Dem Finanzamt ist somit Recht zu geben, dass das von der Tochter der Bw. absolvierte Praktikum die Voraussetzungen für das Vorliegen einer Berufsausbildung nicht erfüllt.

Allerdings steht fest, dass die Tochter der Bw. bereits ab dem Wintersemester 2011 an der Universität Wien inskribiert war und im ersten Studienjahr auch vier Prüfungen im Umfang von 9 Semesterwochenstunden (15 ECTS-Punkte) abgelegt hat.
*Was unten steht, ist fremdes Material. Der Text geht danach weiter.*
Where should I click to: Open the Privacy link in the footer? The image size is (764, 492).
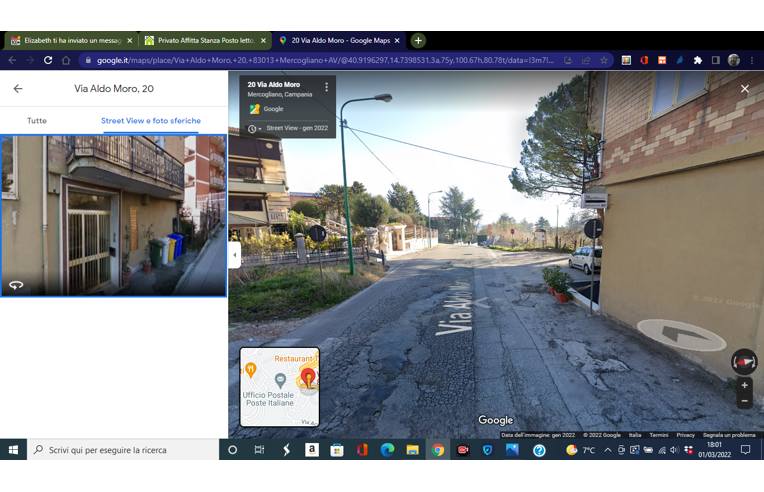pyautogui.click(x=685, y=435)
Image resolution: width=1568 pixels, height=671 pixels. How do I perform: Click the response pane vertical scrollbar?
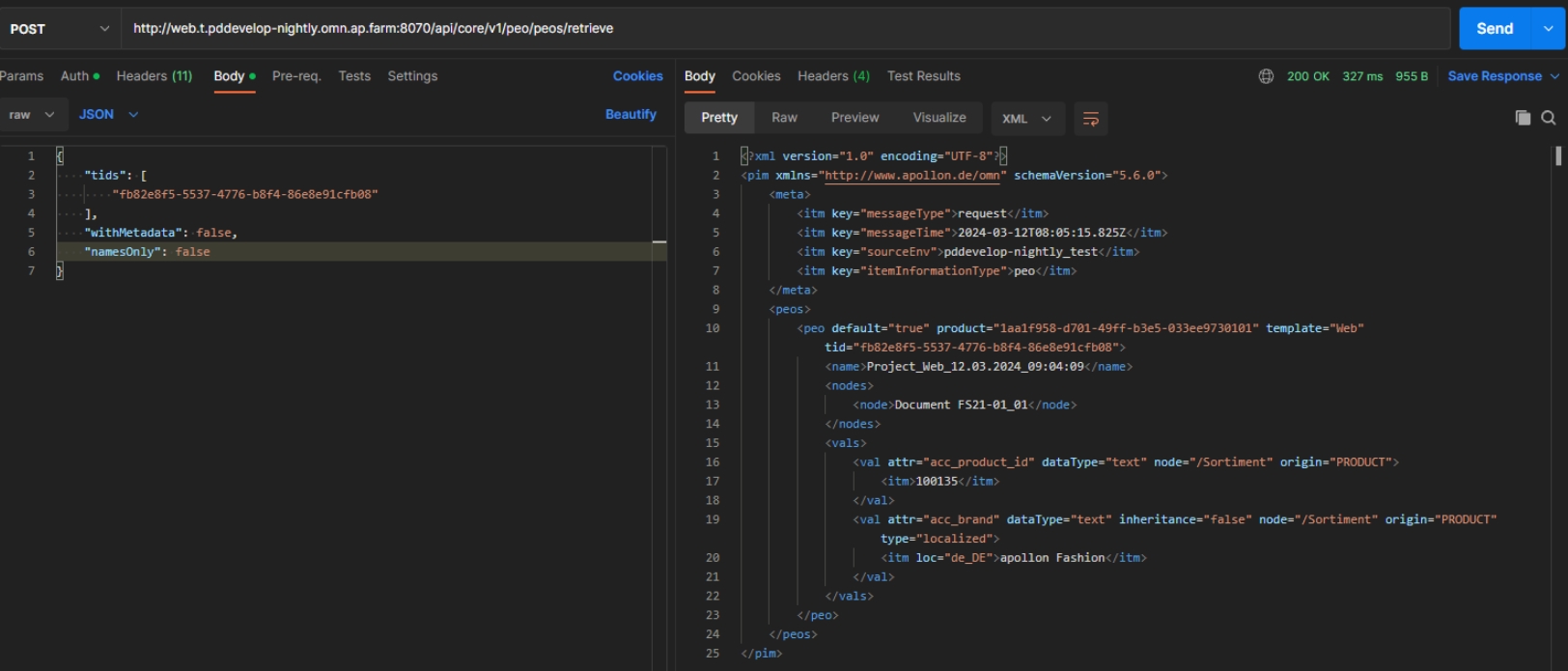coord(1557,156)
Gemäß § 2 Abs. 1 lit. b 11. Satz FLAG 1967 gilt als Anspruchsvoraussetzung für das erste Studienjahr die Aufnahme als ordentlicher Hörer. Weitere Voraussetzungen sind dem FLAG nicht zu entnehmen (sh. Wimmer in Csaszar/Lenneis/Wanke, FLAG, § 2 Rz 59). Da die Tochter der Bw. im ersten Studienjahr als ordentliche Hörerin aufgenommen wurde, besteht ein grundsätzlicher Anspruch auf Familienbeihilfe. Eine andere Betrachtung könnte nur dann erfolgen, wenn eine bloße Scheininskription vorläge. Da jedoch im ersten Studienjahr tatsächlich Prüfungen abgelegt wurden (wovon das Finanzamt zum Zeitpunkt seiner Entscheidung aber nichts wissen konnte), kann hiervon keinesfalls ausgegangen werden.

Somit stehen für den Streitzeitraum Familienbeihilfe und Kinderabsetzbeträge zu, weshalb der angefochtene Bescheid aufzuheben war.